T Shirts and a Men’s Movement


A set of T shirts sporting “Boys are stupid, throw rocks at them” have been pulled from several retail chains thanks to a campaign launched by radio talk show host, Glenn Sacks. Besides the ruckus over whether this is over-reaction to a joke, it raises a possibly threatening larger question.

After decades of a women’s movement that takes it for granted that men have all the power so deserve no consideration, is it possible this itself has spawned a men’s movement that most still resolutely ignore?

As a member of any such thing, the short answer is no, not a coherent one, and probably never will be. Feminists have little to fear.

Most women can’t understand why. Given just the misandrist male-bashing – but especially the feminist grabbing for privilege such as children all to themselves upon divorce, that girls must far exceed boys in school, protection from domestic violence only for women, and others – most women think there’d be a men’s movement simply out of self-defense. Why do we only hear from women on all issues as though men didn’t exist?

Of the three main reasons, male chivalry looms largest. What better opportunity than “women’s rights” to show you are a man? Protecting the weak is what masculinity is, making men chief co-conspirators against men.

Most woman know – far better than men – that this male trait is now being exploited. Men have always been naive about female power exactly because it comes in a form so different from their own.

The second reason is that men do not have the group identity that women have with their personal “connecting” and its networking. While women quickly relate to all other women “as a class,” men see themselves as individuals. Each has his own field to tend. Richard Doyle of the Men’s Defense Association has been urging a united men’s movement for 37 years. Shortly after the National Congress for Fathers & Children was forming it suffered a large split. Each man has his personal mission and fights solely for it.

So John Murtari parades alone outside his New York courthouse, trying to recruit others to his way, ignoring their input for strategy. One’s personal path means more than its objective.

Oh, men work in teams very well. They team up all the time to build bridges, organize countries, even fly to the moon. Teams make men feel like brothers: working for a common goal. Men connect to each other through doing which connects them to the universe. Team sports is this for its own sake. For men, nothing produces a greater sense of being part of something bigger than working with other men.

But what men form teams for is never personal. It must be external, of benefit to their family or community. Men do not form teams for personal issues, and certainly never to stand up to women.

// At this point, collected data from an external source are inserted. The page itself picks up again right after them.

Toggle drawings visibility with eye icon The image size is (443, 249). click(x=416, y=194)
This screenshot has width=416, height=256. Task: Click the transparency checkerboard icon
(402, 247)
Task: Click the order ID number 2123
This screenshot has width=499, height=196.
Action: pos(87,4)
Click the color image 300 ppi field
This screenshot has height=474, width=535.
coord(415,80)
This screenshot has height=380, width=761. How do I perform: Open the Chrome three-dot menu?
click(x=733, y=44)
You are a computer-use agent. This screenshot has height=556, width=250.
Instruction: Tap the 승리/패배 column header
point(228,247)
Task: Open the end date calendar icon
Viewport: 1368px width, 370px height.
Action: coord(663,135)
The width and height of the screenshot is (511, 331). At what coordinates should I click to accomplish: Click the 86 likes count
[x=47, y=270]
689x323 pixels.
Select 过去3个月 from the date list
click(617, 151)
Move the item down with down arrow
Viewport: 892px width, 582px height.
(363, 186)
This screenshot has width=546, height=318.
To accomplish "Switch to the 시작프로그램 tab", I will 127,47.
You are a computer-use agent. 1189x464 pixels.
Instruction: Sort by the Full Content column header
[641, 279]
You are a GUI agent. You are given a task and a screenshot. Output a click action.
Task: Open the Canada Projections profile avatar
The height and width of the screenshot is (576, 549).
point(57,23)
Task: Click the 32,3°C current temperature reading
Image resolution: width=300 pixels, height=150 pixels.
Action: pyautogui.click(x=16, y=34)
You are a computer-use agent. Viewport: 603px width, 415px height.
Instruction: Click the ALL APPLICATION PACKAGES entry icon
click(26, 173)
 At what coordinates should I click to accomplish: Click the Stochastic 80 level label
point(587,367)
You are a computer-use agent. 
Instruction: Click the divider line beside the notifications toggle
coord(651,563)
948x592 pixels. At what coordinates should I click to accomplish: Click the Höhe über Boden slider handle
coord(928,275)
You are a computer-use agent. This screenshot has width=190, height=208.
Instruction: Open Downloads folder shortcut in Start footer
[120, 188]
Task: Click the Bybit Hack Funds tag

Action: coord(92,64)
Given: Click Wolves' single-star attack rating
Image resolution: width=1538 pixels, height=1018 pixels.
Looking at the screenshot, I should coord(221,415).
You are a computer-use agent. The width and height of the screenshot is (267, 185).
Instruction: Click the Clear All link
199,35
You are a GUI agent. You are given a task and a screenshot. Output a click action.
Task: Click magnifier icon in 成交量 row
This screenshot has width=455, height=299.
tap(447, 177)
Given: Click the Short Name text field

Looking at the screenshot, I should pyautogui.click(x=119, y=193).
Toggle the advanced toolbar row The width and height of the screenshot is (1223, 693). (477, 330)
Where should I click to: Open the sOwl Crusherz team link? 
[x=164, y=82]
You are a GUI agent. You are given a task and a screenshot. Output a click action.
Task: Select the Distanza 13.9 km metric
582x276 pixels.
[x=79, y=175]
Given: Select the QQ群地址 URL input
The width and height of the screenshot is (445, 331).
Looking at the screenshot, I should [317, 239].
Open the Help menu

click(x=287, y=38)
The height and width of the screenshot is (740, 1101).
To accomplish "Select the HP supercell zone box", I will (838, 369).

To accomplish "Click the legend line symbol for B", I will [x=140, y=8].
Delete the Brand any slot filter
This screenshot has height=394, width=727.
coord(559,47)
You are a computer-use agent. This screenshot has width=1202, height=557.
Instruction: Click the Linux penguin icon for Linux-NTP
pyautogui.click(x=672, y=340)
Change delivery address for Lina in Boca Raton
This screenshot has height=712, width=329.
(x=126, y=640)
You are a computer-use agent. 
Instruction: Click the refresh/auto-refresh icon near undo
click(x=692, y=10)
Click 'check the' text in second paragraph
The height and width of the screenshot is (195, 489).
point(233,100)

(Stand up to women? That’s the chivalry factor, or what might be called male nurturing. Women and children are to die for – to fight for, not against – and men do. When feminists declared a gender war, men never showed up.)

A third reason is another characteristic of masculinity. I do not accept that the male trait to “just take it” is mere cultural indoctrination nor insensitivity. I think there’s something inherent to being a man that is willing to put emotion and pain aside to just do. Someone must do the doing, irrespective of how they feel, and that sense of communal responsibility defines masculinity.

This makes taking action against a strictly personal wrong, an extreme. Men must be deeply hurt and very angry. So you often only see the kind of man in the men’s movement that nobody wants to know because he keeps saying “unconstitutional” with his eyes bugging out. But it is a mistake to ignore him as though it had nothing to do with you. When one gender is hurt, both are.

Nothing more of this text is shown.